Korda writes, “ .. there are numerous knockoffs such as litecoin, namecoin, and freicoin in place.” By this statement, it seems that Korda doesn’t understand that none of the digital currencies mentioned are in anyway interchangeable, that they all have different underlying economic structures, and none of them share a common ledger or network. They are all totally independent digital currency systems.
So in essence, what we are seeing here is the market at work. I personally think competition in currencies is a good thing. The guys who created Litecoin think their system of money creation is better than the guys who came up with Bitcoin, so they are putting their currency out there in the hopes that people will chose it over other alternatives. So far, the market seems to prefer Bitcoin by a large margin. Korda seems to think this is a point against digital currency systems, while to me, this is an exceptionally strong point in favor of them. Competition will only breed better currencies.

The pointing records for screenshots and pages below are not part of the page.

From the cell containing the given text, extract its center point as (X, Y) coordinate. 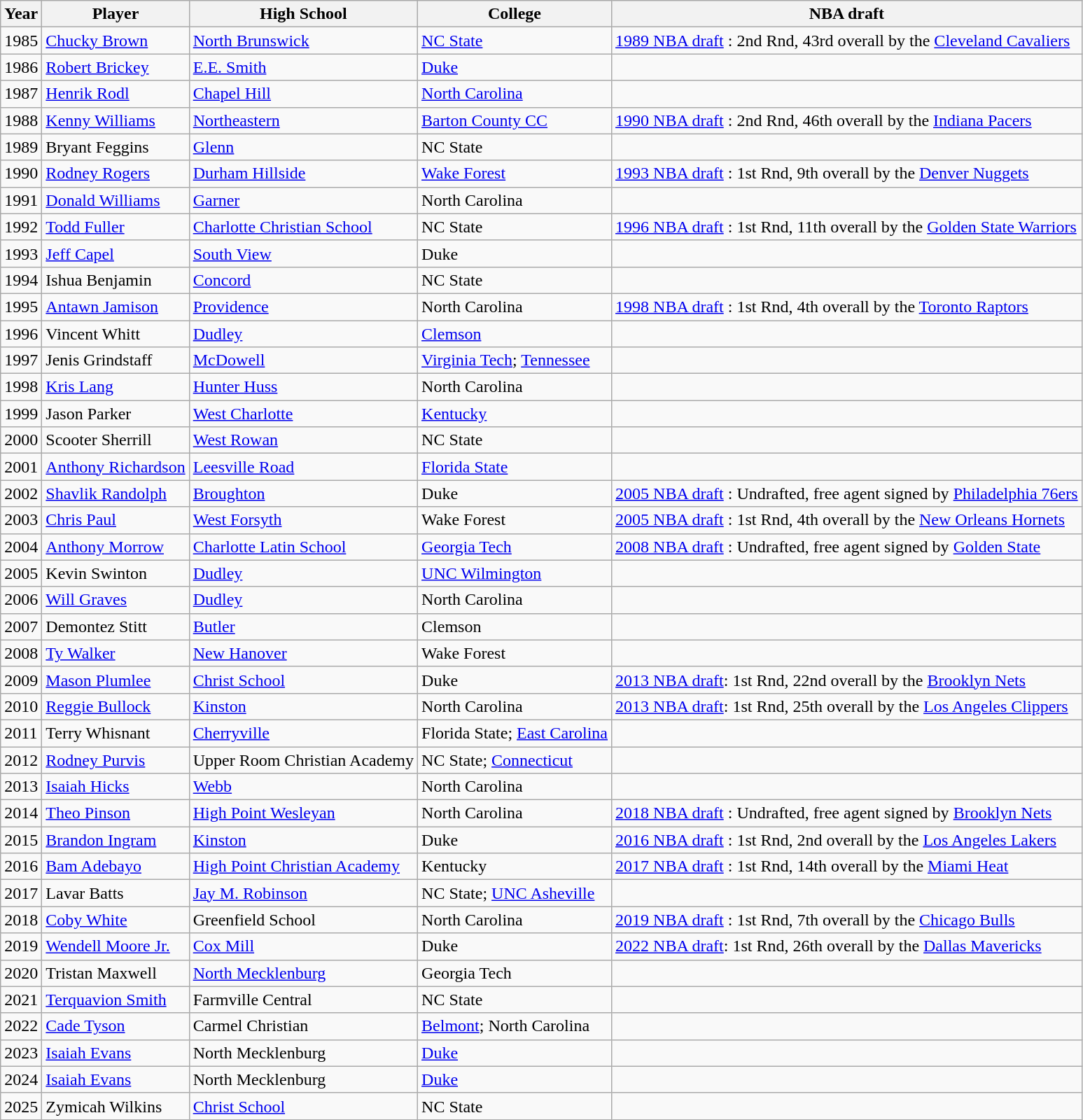
Rodney Rogers (116, 174)
Chucky Brown (116, 41)
Carmel Christian (303, 1026)
1991 (21, 200)
NC State; Connecticut (515, 760)
Chris Paul (116, 520)
Year (21, 14)
2023 (21, 1053)
1997 (21, 361)
West Charlotte (303, 414)
Bryant Feggins (116, 147)
Kevin Swinton (116, 573)
2025 (21, 1106)
Upper Room Christian Academy (303, 760)
Scooter Sherrill (116, 440)
Anthony Morrow (116, 547)
1994 (21, 280)
Mason Plumlee (116, 680)
Virginia Tech; Tennessee (515, 361)
2016 (21, 867)
1992 (21, 227)
West Forsyth (303, 520)
Terquavion Smith (116, 1000)
Vincent Whitt (116, 334)
2019 NBA draft : 1st Rnd, 7th overall by the Chicago Bulls (847, 920)
Concord (303, 280)
Charlotte Latin School (303, 547)
Barton County CC (515, 120)
Ishua Benjamin (116, 280)
Jay M. Robinson (303, 893)
Player (116, 14)
Reggie Bullock (116, 706)
Cade Tyson (116, 1026)
2001 (21, 467)
North Brunswick (303, 41)
Hunter Huss (303, 387)
Providence (303, 307)
2010 (21, 706)
Shavlik Randolph (116, 494)
1998 (21, 387)
2006 (21, 600)
South View (303, 253)
2018 NBA draft : Undrafted, free agent signed by Brooklyn Nets (847, 813)
Durham Hillside (303, 174)
Kris Lang (116, 387)
2020 (21, 973)
Anthony Richardson (116, 467)
Brandon Ingram (116, 840)
1989 (21, 147)
2013 (21, 787)
Terry Whisnant (116, 733)
2014 (21, 813)
West Rowan (303, 440)
High School (303, 14)
Robert Brickey (116, 67)
2008 NBA draft : Undrafted, free agent signed by Golden State (847, 547)
Butler (303, 627)
1989 NBA draft : 2nd Rnd, 43rd overall by the Cleveland Cavaliers (847, 41)
2007 (21, 627)
1987 (21, 94)
Antawn Jamison (116, 307)
2008 (21, 653)
2022 (21, 1026)
2002 (21, 494)
2005 NBA draft : Undrafted, free agent signed by Philadelphia 76ers (847, 494)
2009 (21, 680)
2015 (21, 840)
2003 (21, 520)
Henrik Rodl (116, 94)
Zymicah Wilkins (116, 1106)
2000 (21, 440)
Garner (303, 200)
2012 (21, 760)
2017 (21, 893)
2013 NBA draft: 1st Rnd, 22nd overall by the Brooklyn Nets (847, 680)
NC State; UNC Asheville (515, 893)
Greenfield School (303, 920)
Cox Mill (303, 946)
Ty Walker (116, 653)
New Hanover (303, 653)
Lavar Batts (116, 893)
1998 NBA draft : 1st Rnd, 4th overall by the Toronto Raptors (847, 307)
2013 NBA draft: 1st Rnd, 25th overall by the Los Angeles Clippers (847, 706)
Wendell Moore Jr. (116, 946)
High Point Christian Academy (303, 867)
1985 (21, 41)
1993 (21, 253)
Donald Williams (116, 200)
1999 (21, 414)
2004 (21, 547)
Kenny Williams (116, 120)
2021 (21, 1000)
Jeff Capel (116, 253)
Demontez Stitt (116, 627)
Farmville Central (303, 1000)
1995 (21, 307)
2017 NBA draft : 1st Rnd, 14th overall by the Miami Heat (847, 867)
2019 (21, 946)
Leesville Road (303, 467)
Broughton (303, 494)
Cherryville (303, 733)
Isaiah Hicks (116, 787)
Will Graves (116, 600)
1990 NBA draft : 2nd Rnd, 46th overall by the Indiana Pacers (847, 120)
Theo Pinson (116, 813)
2024 (21, 1079)
High Point Wesleyan (303, 813)
Tristan Maxwell (116, 973)
1986 (21, 67)
2022 NBA draft: 1st Rnd, 26th overall by the Dallas Mavericks (847, 946)
Glenn (303, 147)
1988 (21, 120)
1996 NBA draft : 1st Rnd, 11th overall by the Golden State Warriors (847, 227)
Rodney Purvis (116, 760)
Chapel Hill (303, 94)
Jenis Grindstaff (116, 361)
Bam Adebayo (116, 867)
2011 (21, 733)
NBA draft (847, 14)
2016 NBA draft : 1st Rnd, 2nd overall by the Los Angeles Lakers (847, 840)
McDowell (303, 361)
2005 NBA draft : 1st Rnd, 4th overall by the New Orleans Hornets (847, 520)
1993 NBA draft : 1st Rnd, 9th overall by the Denver Nuggets (847, 174)
Florida State; East Carolina (515, 733)
Florida State (515, 467)
Coby White (116, 920)
1996 (21, 334)
Todd Fuller (116, 227)
2005 (21, 573)
E.E. Smith (303, 67)
Belmont; North Carolina (515, 1026)
Northeastern (303, 120)
Webb (303, 787)
UNC Wilmington (515, 573)
Charlotte Christian School (303, 227)
College (515, 14)
Jason Parker (116, 414)
2018 (21, 920)
1990 (21, 174)
Return [x, y] of the center of cell containing provided text 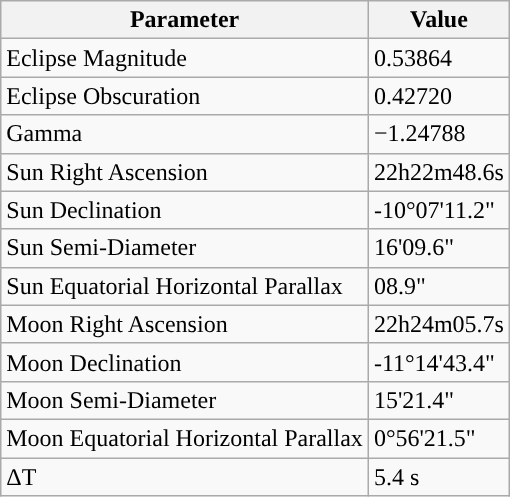
Moon Semi-Diameter [185, 400]
Eclipse Obscuration [185, 96]
0°56'21.5" [438, 438]
Value [438, 20]
Moon Right Ascension [185, 324]
Moon Equatorial Horizontal Parallax [185, 438]
-11°14'43.4" [438, 362]
Parameter [185, 20]
Moon Declination [185, 362]
Gamma [185, 134]
08.9" [438, 286]
−1.24788 [438, 134]
16'09.6" [438, 248]
Sun Equatorial Horizontal Parallax [185, 286]
0.53864 [438, 58]
Sun Semi-Diameter [185, 248]
Sun Declination [185, 210]
0.42720 [438, 96]
Eclipse Magnitude [185, 58]
15'21.4" [438, 400]
ΔT [185, 477]
-10°07'11.2" [438, 210]
Sun Right Ascension [185, 172]
5.4 s [438, 477]
22h22m48.6s [438, 172]
22h24m05.7s [438, 324]
From the cell containing the given text, extract its center point as [x, y] coordinate. 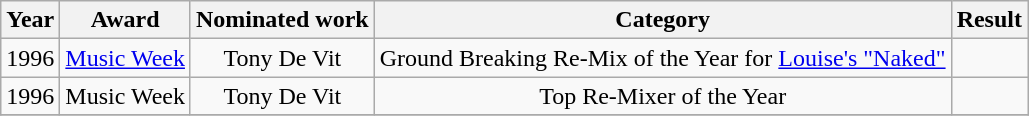
Ground Breaking Re-Mix of the Year for Louise's "Naked" [662, 58]
Award [126, 20]
Category [662, 20]
Top Re-Mixer of the Year [662, 96]
Nominated work [282, 20]
Year [30, 20]
Result [989, 20]
Return the [X, Y] coordinate for the center point of the cell that contains the specified text.  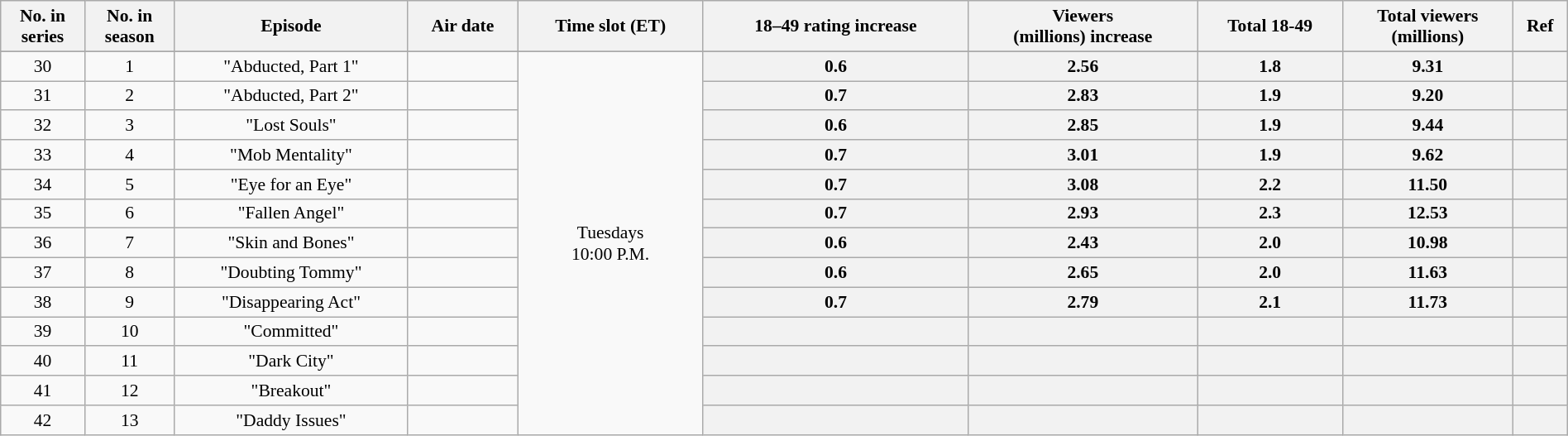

Korda goes on to say, “Those who compare bitcoin to a language neglect the fact that most people do not have an incentive to create a new language out of the blue. On the other hand, a great chunk of human history consists of people searching for the philosopher’s stone to magically produce gold.” I would argue that people don’t have an incentive to change currency systems unless the one they are presently using is under attack by a gang of marauding counterfeiters and thieves. Further, comparing Bitcoin to the magical production of gold is just plain silly. There is nothing magical about resource intensive computational algorithms. Bitcoins require real world resources to produce and they come into existence as a money in the same way gold nuggets do, people mine them up and trade with them.